FIG 8.

N-terminal deletion of α7, but not that of α3, suppresses Δfub1 Δpba4 lethality. (A) Dissection of diploid cells bearing Δfub1::hph, Δpba4::kan, and α3ΔN-URA3. In α3ΔN, 9 residues (GSRRYDSRT) were deleted from the N terminus of α3. Dashed circles represent the locations of the spores expected to have Δfub1 Δpba3 α3ΔN triple mutations.
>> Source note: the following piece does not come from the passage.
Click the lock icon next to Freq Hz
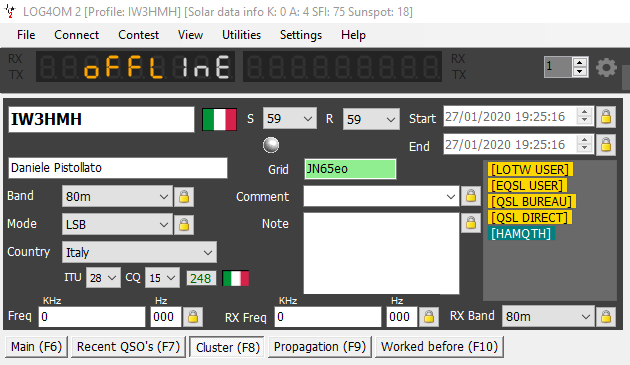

Either one of the two spores located in dashed triangles is also expected to have Δfub1 Δpba3 α3ΔN triple mutations. (B) Dissection of diploid cells bearing Δfub1::hph, Δpba4::kan, α3ΔN-URA3, and α7ΔN-HIS3. In α7ΔN, 11 residues (TSIGTGYDLSN) were deleted from the N terminus of α7. The circled viable colonies have α7ΔN mutations (His⁺) along with Δfub1 Δpba3 but do not have α3ΔN (Ura⁻). (C) Inability of α7ΔN to suppress Δpba4 phenotypes. Wild-type (WT), Δpba4, α7ΔN, and α7ΔNΔpba4 cells were streaked onto a plate containing YPD plus 5 mM AZC and incubated for 2 days at 27°C (left). The same cells were also streaked onto a YPD plate and incubated for 1 day at 37°C (right).